Entries supplied —
start

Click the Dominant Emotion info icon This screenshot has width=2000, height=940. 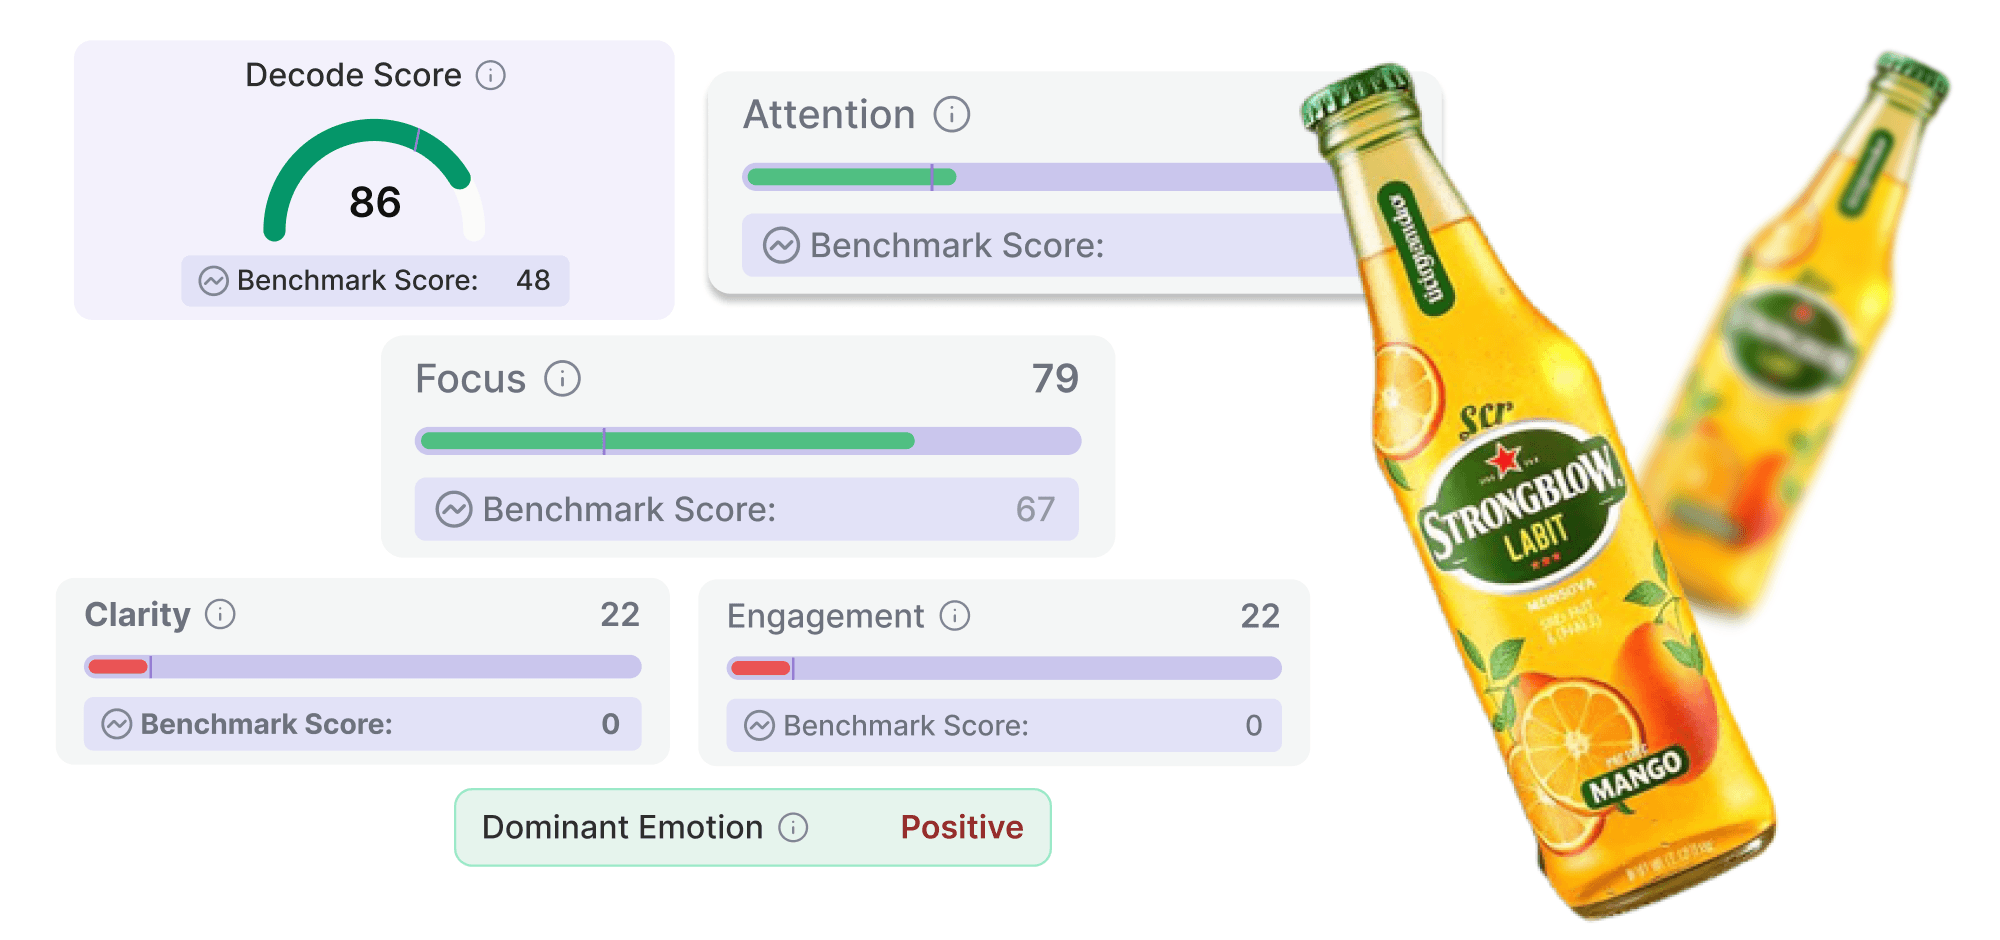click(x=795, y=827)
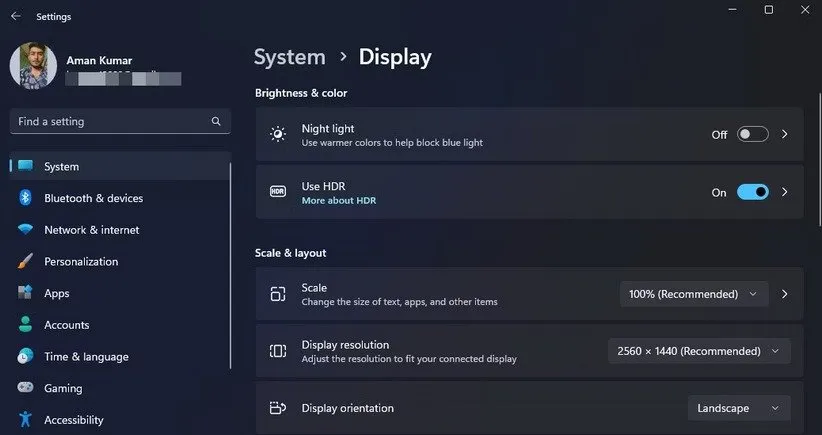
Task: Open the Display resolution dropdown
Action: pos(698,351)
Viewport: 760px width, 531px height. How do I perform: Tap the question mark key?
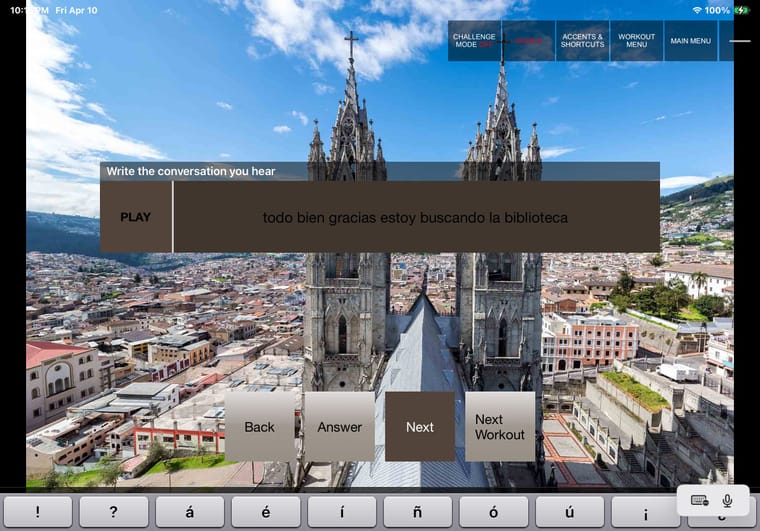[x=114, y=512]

end
start

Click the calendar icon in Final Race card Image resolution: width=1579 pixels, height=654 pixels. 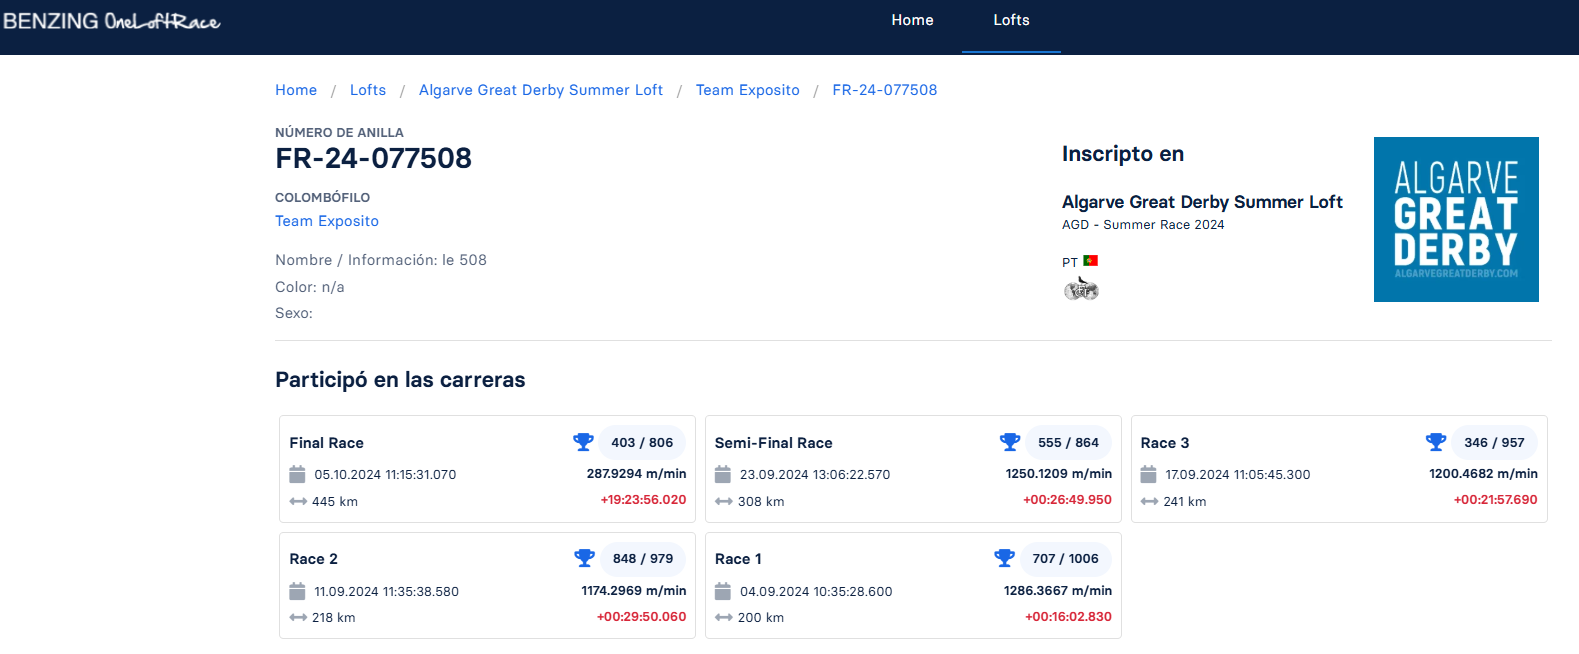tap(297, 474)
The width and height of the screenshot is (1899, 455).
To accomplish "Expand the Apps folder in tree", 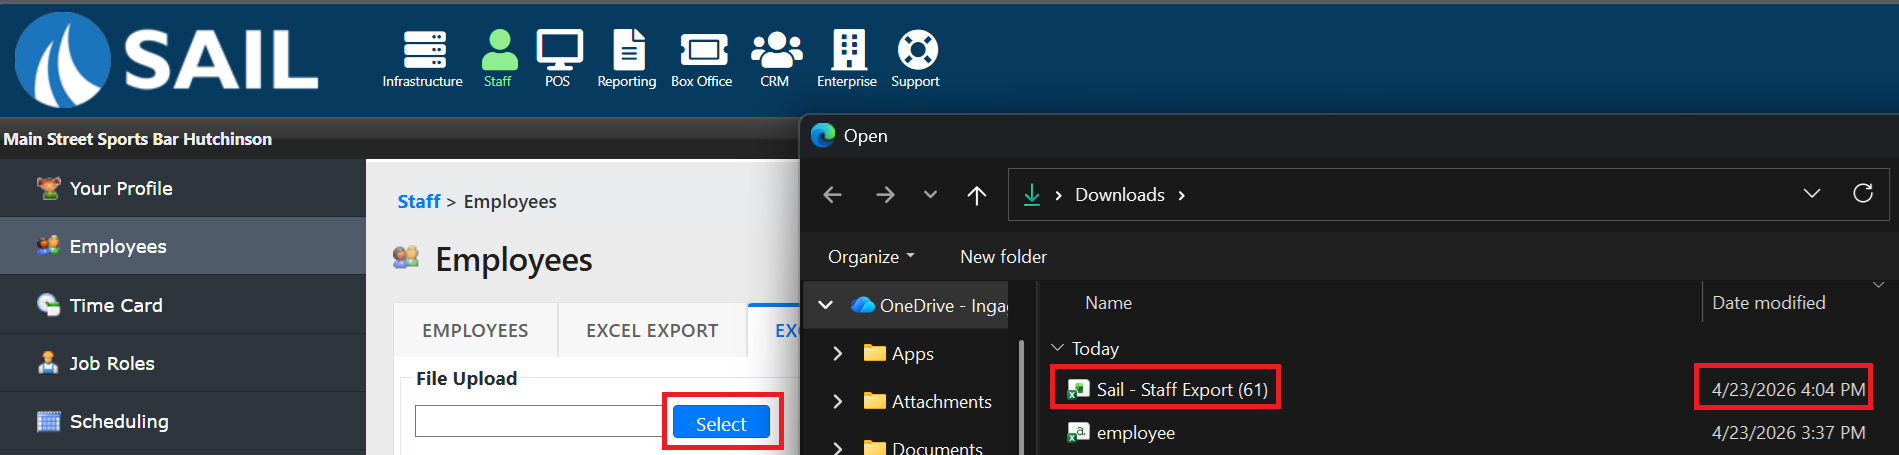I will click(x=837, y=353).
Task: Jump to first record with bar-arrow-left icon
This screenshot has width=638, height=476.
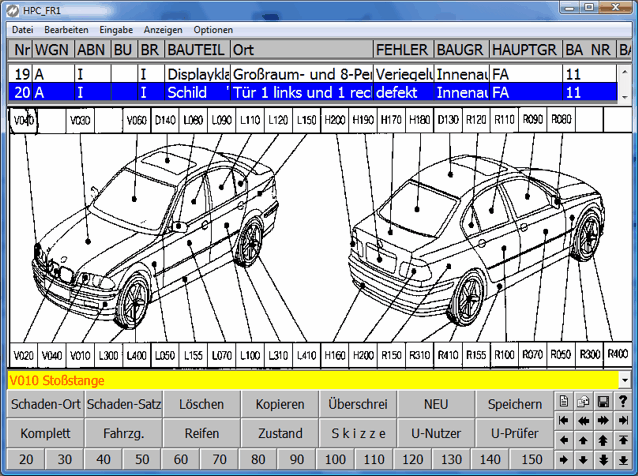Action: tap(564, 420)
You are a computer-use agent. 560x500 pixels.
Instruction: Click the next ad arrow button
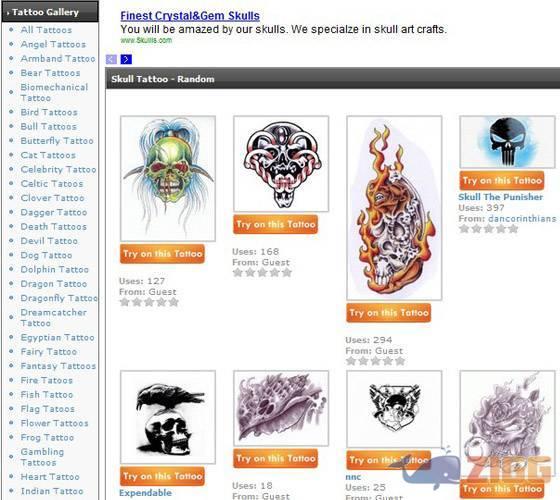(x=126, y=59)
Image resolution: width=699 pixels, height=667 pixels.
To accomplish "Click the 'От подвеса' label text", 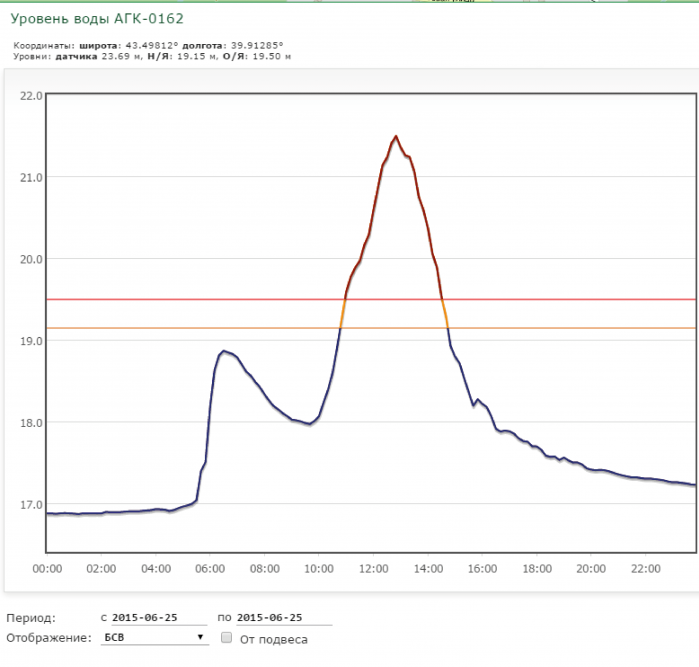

end
start

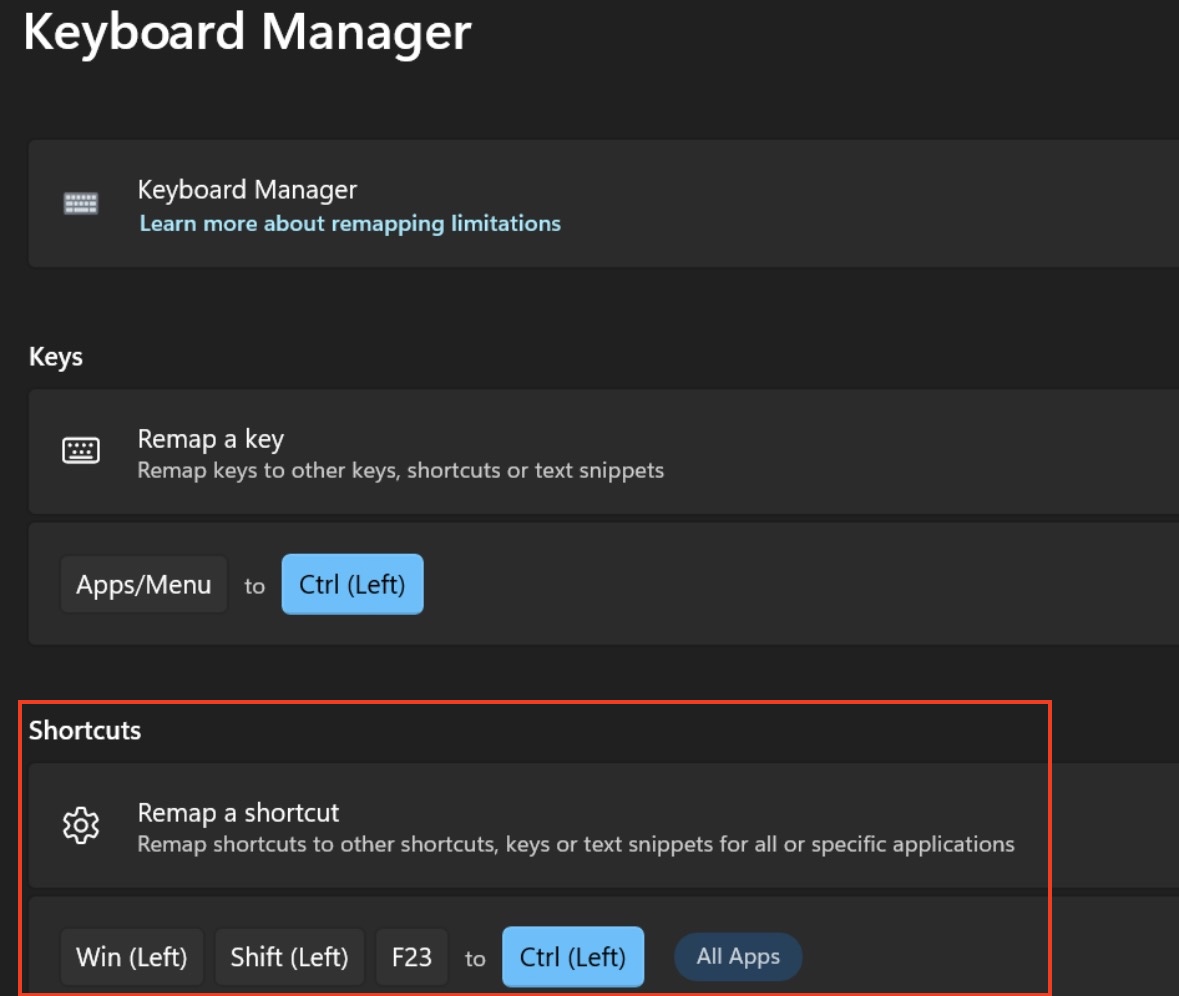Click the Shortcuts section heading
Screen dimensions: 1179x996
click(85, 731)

end

Task goal —
Please rewrite the records from the line containing "Image resolution: width=699" through the line containing "the 'От подвеса'", swapping "label text" for "caption" and changing nothing else. Omit the pictures.

Solution to the problem —
Image resolution: width=699 pixels, height=667 pixels.
To accomplish "Click the 'От подвеса' caption", 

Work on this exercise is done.